(Listed entries begins)

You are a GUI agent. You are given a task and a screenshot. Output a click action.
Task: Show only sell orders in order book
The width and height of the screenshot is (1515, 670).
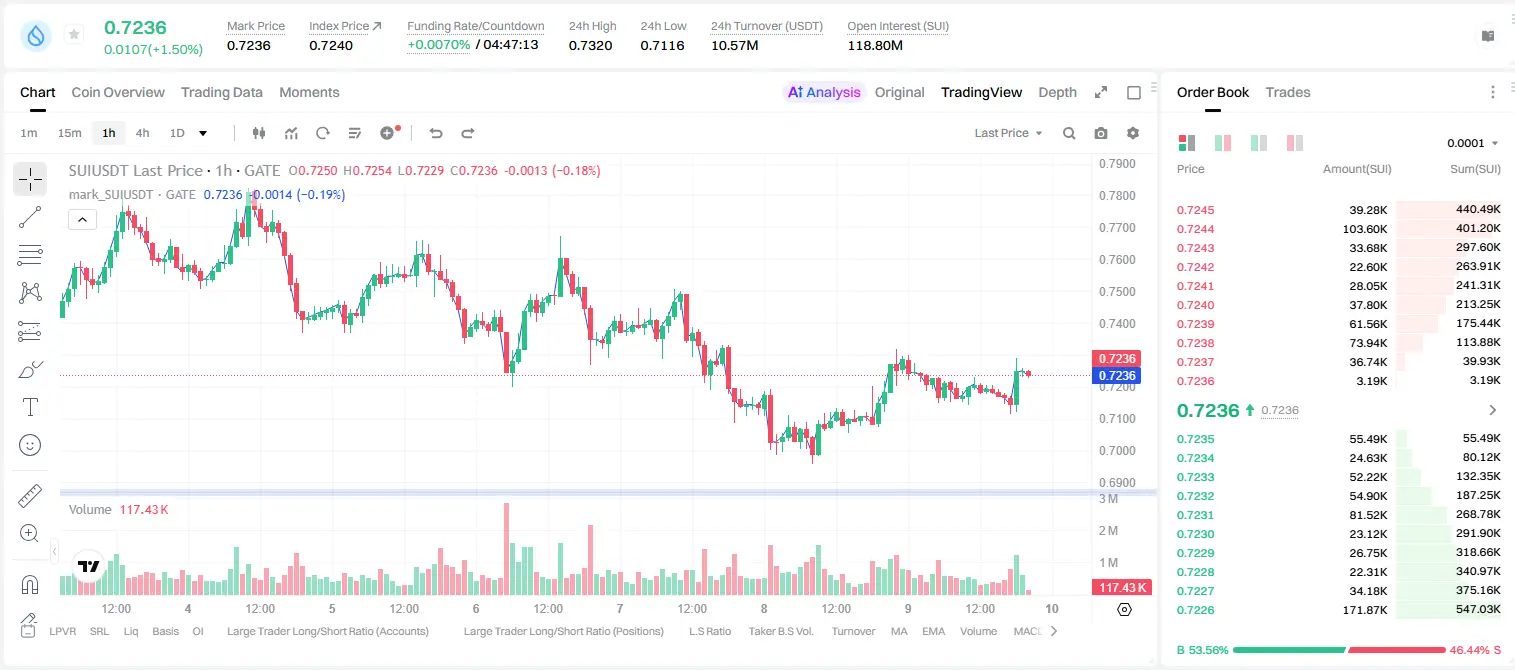[x=1295, y=143]
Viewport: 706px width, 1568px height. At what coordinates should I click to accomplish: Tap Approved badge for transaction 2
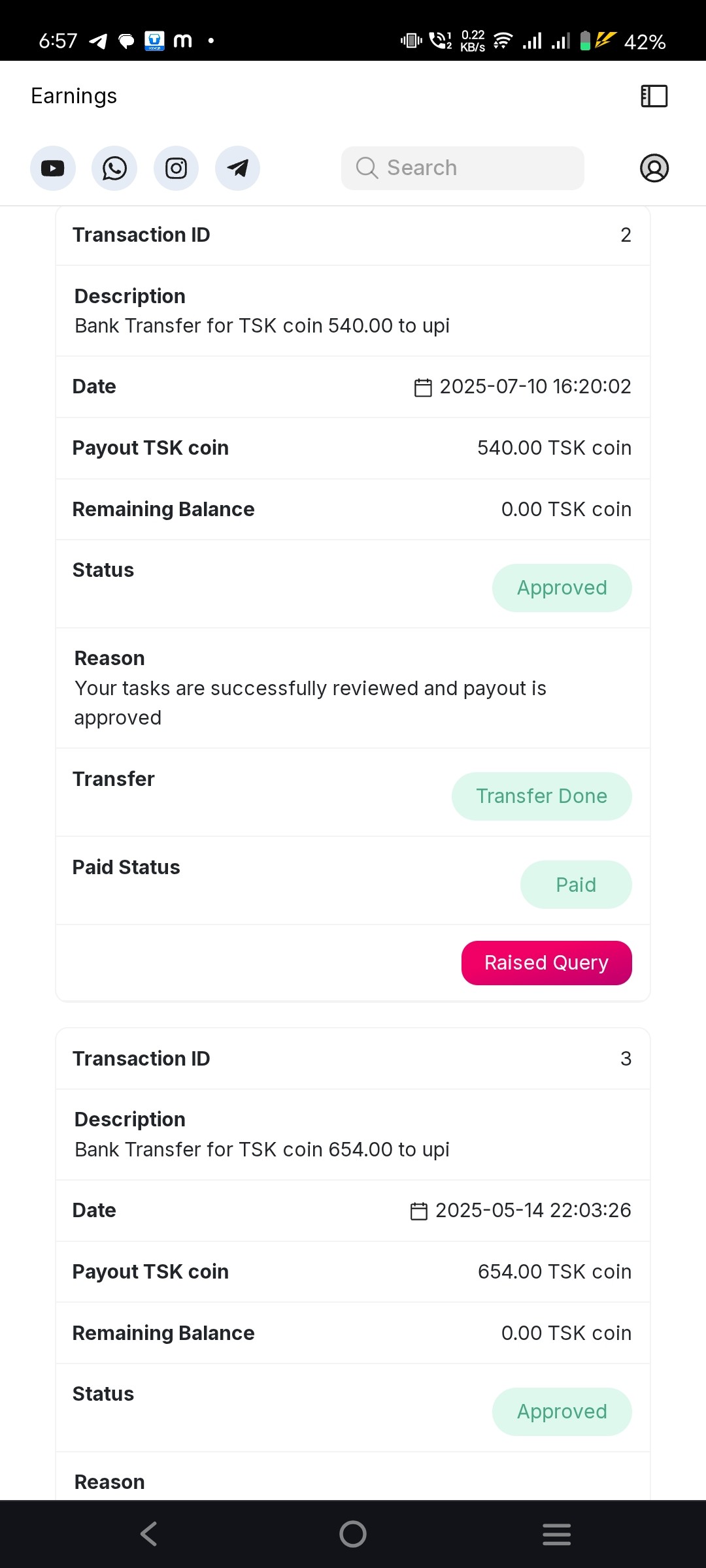[562, 588]
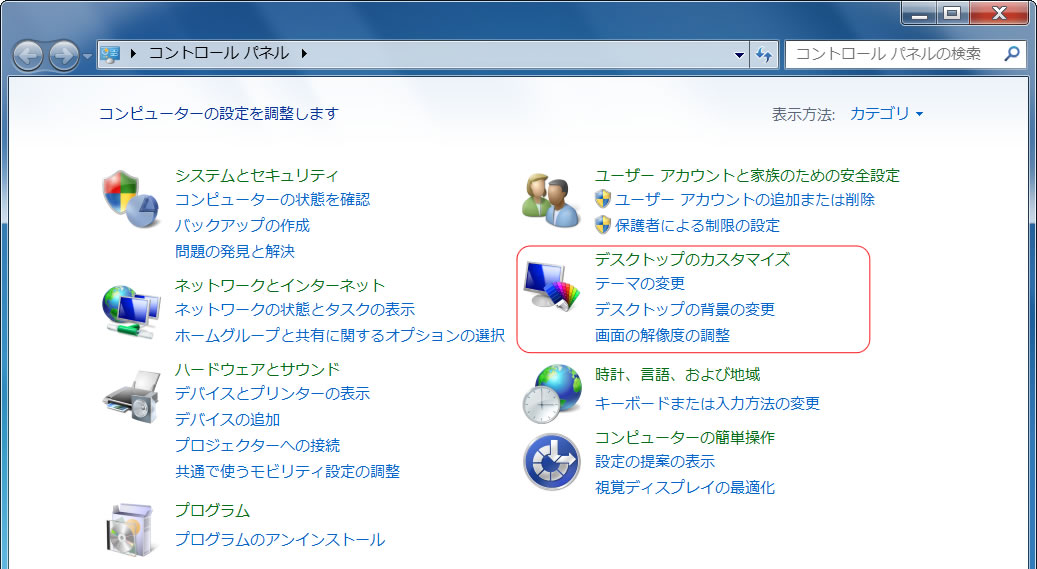Open the recent pages dropdown beside Forward

pos(88,54)
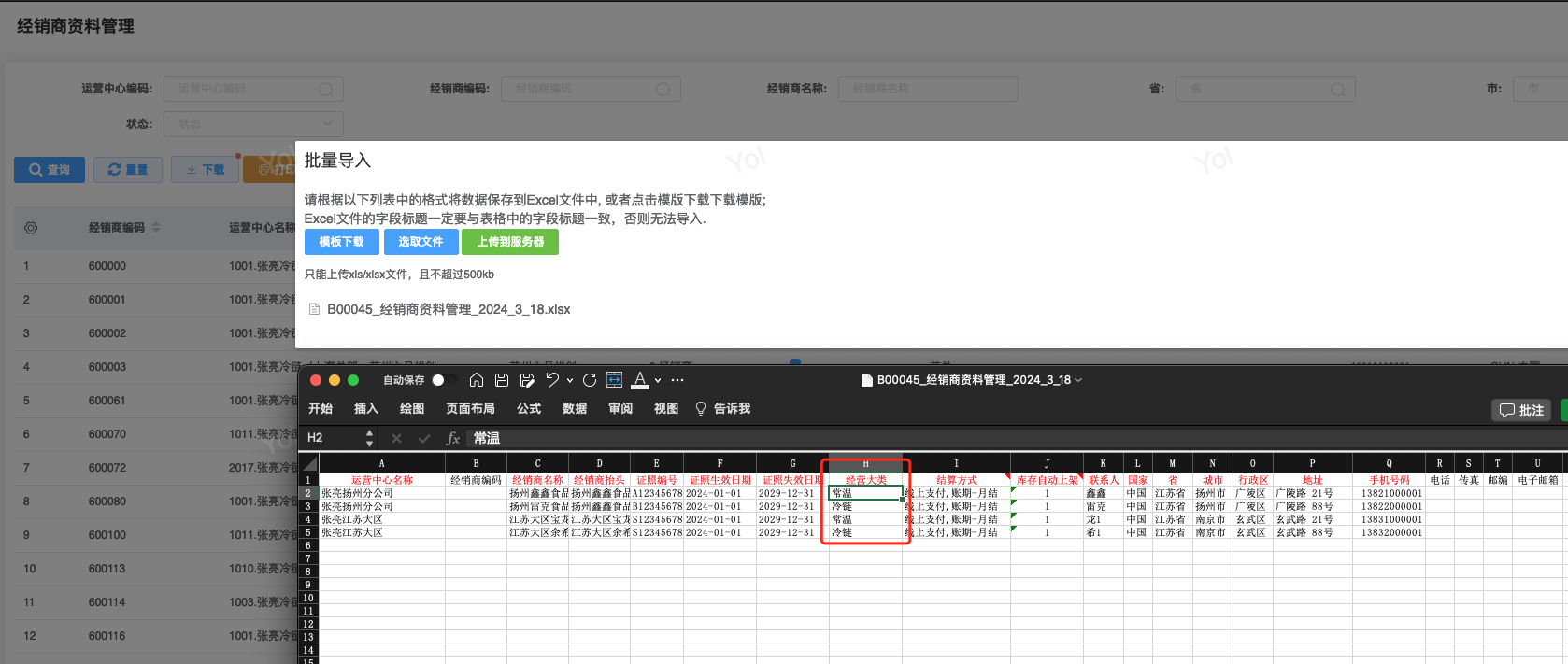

(Listed entries ends)

Exercise description:
Your answer must be an exact copy of every entry, with no pictures in it.

Answer space:
You are a GUI agent. You are given a task and a screenshot. Output a click action.
Task: Show only sell orders in order book
The width and height of the screenshot is (1515, 670).
[x=1295, y=143]
Viewport: 706px width, 1568px height. At what coordinates should I click to accomplish: Tap Approved badge for transaction 2
[562, 588]
Open the recent pages dropdown beside Forward

pos(88,54)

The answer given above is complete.